=== What is needed ===
Reproduce the rows below verbatim, from the line containing "I want to click on maximize, so" through the line containing "I want to click on tools, so", both included, and nothing else.

★ ★ ★ ★ ★ ★ ★

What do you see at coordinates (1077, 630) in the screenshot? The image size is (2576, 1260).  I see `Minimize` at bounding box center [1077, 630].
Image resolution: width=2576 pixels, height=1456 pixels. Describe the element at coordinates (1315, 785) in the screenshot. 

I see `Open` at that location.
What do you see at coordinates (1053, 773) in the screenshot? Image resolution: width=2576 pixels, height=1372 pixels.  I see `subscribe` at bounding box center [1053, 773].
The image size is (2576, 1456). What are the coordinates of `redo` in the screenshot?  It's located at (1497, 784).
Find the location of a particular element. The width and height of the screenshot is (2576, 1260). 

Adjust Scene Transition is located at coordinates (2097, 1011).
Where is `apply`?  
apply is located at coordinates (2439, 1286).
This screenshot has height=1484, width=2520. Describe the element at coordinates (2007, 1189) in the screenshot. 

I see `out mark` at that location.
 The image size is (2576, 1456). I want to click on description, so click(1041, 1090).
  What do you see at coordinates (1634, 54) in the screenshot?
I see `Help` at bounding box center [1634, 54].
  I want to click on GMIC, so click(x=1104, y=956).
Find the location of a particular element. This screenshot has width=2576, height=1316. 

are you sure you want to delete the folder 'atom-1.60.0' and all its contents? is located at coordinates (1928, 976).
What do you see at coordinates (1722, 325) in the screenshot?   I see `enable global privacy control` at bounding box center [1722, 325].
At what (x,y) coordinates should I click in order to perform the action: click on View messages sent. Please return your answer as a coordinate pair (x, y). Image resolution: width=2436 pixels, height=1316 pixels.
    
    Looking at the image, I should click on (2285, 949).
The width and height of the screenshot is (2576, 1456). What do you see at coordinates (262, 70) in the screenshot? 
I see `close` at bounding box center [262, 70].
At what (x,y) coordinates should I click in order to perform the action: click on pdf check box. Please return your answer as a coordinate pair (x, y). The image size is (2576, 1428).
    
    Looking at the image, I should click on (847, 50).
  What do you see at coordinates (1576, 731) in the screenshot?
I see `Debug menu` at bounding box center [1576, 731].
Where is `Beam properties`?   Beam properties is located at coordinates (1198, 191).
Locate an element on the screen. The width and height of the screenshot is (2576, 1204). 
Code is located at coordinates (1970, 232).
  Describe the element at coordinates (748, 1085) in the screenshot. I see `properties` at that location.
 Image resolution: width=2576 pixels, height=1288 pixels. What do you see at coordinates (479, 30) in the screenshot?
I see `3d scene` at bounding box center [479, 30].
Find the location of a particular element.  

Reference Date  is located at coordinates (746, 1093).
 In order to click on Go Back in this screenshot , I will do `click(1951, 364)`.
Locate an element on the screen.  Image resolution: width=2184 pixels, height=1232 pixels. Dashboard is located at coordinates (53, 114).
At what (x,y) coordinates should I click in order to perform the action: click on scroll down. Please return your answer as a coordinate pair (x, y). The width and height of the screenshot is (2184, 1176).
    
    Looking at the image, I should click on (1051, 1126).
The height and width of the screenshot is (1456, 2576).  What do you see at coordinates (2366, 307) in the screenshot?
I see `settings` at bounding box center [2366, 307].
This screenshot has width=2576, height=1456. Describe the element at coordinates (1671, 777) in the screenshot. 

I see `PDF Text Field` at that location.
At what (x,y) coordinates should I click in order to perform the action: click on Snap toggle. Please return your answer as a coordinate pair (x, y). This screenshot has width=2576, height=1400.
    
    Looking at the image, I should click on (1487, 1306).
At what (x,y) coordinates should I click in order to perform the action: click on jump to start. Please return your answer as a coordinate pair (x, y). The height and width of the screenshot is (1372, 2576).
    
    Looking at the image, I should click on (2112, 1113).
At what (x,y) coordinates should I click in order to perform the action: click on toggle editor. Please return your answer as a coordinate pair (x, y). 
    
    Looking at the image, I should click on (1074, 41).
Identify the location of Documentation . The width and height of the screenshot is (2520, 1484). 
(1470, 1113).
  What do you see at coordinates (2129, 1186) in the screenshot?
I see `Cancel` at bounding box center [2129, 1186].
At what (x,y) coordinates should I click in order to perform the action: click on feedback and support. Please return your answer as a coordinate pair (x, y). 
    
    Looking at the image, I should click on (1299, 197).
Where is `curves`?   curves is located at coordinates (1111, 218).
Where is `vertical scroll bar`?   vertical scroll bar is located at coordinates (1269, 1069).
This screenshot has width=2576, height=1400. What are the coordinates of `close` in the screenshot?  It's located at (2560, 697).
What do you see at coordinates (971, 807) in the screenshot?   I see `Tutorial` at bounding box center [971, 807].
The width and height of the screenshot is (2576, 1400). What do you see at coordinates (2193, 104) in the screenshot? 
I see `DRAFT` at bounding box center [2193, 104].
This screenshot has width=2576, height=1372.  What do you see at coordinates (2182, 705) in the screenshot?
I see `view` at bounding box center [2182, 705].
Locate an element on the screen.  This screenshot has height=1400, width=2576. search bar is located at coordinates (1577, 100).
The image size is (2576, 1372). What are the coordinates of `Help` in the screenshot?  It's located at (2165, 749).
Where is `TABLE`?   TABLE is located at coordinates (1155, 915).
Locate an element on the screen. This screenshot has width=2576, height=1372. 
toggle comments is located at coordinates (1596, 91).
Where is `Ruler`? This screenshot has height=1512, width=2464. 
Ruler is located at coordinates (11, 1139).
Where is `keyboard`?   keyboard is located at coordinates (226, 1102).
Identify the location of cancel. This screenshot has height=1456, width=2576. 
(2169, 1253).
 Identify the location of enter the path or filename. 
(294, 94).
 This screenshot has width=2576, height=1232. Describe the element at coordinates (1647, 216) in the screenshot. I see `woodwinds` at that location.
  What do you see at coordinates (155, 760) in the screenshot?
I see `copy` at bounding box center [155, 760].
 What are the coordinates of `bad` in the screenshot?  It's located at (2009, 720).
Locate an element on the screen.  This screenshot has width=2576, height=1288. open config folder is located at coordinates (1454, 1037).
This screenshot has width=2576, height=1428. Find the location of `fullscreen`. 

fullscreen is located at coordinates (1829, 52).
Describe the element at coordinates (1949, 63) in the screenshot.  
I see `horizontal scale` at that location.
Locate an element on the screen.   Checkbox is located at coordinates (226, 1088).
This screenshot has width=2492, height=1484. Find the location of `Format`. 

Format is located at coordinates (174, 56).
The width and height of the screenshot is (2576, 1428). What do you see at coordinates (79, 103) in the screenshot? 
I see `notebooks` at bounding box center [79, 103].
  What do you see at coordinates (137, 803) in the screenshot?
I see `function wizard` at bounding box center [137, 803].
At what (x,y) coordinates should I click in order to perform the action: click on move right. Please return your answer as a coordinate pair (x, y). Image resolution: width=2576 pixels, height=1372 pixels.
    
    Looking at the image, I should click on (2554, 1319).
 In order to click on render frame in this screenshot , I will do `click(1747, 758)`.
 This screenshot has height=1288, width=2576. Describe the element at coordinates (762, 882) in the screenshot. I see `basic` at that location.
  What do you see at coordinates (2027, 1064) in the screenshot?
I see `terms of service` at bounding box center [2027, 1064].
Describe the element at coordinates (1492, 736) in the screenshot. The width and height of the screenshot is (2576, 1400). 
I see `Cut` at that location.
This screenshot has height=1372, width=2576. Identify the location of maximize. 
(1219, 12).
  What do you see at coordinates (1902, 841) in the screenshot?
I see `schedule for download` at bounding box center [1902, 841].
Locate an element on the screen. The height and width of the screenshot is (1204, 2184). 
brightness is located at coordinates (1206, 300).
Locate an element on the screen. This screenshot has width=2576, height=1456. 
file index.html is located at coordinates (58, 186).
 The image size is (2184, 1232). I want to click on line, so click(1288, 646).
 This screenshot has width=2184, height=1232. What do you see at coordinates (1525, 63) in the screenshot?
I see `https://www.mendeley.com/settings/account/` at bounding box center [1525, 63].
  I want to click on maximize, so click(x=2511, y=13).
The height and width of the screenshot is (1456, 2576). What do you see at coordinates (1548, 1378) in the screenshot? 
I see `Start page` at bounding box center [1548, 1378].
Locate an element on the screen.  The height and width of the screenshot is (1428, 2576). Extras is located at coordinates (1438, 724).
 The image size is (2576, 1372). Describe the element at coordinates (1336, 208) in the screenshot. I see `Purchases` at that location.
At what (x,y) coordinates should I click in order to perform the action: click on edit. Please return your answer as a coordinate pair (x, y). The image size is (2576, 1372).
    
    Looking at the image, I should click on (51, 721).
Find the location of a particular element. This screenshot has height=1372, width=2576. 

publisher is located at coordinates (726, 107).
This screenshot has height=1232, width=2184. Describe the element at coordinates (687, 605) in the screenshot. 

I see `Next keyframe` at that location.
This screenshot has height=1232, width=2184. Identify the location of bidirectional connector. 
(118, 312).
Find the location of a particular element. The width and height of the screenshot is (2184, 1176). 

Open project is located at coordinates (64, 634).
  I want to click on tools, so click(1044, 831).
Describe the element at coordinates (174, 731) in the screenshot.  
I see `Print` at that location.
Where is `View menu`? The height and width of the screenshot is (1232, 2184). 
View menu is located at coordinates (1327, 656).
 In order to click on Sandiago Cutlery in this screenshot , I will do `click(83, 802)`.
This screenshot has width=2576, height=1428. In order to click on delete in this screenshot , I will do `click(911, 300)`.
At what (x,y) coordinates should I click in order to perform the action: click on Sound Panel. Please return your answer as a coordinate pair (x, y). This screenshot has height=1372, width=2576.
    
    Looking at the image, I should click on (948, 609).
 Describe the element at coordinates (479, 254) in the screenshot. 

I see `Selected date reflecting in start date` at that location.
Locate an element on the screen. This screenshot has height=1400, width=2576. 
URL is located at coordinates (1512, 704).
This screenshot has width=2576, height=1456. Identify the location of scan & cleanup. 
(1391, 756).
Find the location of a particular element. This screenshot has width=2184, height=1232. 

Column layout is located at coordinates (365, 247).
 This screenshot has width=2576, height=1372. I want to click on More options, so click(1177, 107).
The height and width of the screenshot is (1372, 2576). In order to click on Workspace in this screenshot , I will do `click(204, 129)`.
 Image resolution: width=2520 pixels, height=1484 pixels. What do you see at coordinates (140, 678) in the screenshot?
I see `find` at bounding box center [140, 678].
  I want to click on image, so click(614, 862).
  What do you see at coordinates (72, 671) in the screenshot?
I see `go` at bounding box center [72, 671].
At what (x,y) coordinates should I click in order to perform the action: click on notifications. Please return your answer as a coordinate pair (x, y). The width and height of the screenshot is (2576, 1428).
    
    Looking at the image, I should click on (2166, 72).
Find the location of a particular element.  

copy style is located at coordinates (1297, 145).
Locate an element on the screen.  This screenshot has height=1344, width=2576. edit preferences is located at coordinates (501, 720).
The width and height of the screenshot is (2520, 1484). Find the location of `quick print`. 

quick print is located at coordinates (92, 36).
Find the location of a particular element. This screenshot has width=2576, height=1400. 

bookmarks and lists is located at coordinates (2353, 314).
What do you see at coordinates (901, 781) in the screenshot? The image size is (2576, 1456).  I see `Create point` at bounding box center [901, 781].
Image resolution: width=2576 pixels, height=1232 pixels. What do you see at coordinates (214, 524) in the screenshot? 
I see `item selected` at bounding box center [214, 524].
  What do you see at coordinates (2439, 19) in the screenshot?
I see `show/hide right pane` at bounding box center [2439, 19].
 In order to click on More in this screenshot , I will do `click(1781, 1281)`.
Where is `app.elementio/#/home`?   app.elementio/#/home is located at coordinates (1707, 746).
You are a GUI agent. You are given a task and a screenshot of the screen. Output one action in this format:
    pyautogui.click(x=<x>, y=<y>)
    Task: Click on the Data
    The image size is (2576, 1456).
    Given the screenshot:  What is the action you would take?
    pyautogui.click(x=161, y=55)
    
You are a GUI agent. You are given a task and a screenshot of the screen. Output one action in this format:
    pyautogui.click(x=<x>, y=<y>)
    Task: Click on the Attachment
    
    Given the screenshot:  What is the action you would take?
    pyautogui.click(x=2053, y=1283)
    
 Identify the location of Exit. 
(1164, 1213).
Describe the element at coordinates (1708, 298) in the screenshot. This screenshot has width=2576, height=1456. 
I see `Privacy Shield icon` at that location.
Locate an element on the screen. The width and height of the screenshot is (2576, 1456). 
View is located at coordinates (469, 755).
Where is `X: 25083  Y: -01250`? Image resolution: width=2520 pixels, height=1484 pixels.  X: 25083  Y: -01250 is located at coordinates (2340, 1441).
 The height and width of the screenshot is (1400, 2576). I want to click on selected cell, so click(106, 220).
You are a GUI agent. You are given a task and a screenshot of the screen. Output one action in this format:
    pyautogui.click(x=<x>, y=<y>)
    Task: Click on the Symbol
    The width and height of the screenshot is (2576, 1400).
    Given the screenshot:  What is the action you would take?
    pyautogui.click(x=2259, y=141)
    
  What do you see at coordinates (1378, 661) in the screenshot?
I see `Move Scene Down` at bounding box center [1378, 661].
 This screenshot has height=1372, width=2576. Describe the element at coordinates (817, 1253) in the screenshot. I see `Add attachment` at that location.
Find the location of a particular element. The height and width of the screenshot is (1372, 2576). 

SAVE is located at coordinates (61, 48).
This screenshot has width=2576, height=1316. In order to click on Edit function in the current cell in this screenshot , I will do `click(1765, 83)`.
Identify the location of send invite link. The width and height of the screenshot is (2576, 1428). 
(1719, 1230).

★ ★ ★ ★ ★ ★ ★

=== Result below ===
  I want to click on maximize, so click(x=2511, y=13).
The height and width of the screenshot is (1456, 2576). What do you see at coordinates (1548, 1378) in the screenshot? 
I see `Start page` at bounding box center [1548, 1378].
Locate an element on the screen.  The height and width of the screenshot is (1428, 2576). Extras is located at coordinates (1438, 724).
 The image size is (2576, 1372). Describe the element at coordinates (1336, 208) in the screenshot. I see `Purchases` at that location.
At what (x,y) coordinates should I click in order to perform the action: click on edit. Please return your answer as a coordinate pair (x, y). The image size is (2576, 1372).
    
    Looking at the image, I should click on (51, 721).
Find the location of a particular element. This screenshot has height=1372, width=2576. 

publisher is located at coordinates (726, 107).
This screenshot has height=1232, width=2184. Describe the element at coordinates (687, 605) in the screenshot. 

I see `Next keyframe` at that location.
This screenshot has height=1232, width=2184. Identify the location of bidirectional connector. 
(118, 312).
Find the location of a particular element. The width and height of the screenshot is (2184, 1176). 

Open project is located at coordinates (64, 634).
  I want to click on tools, so click(1044, 831).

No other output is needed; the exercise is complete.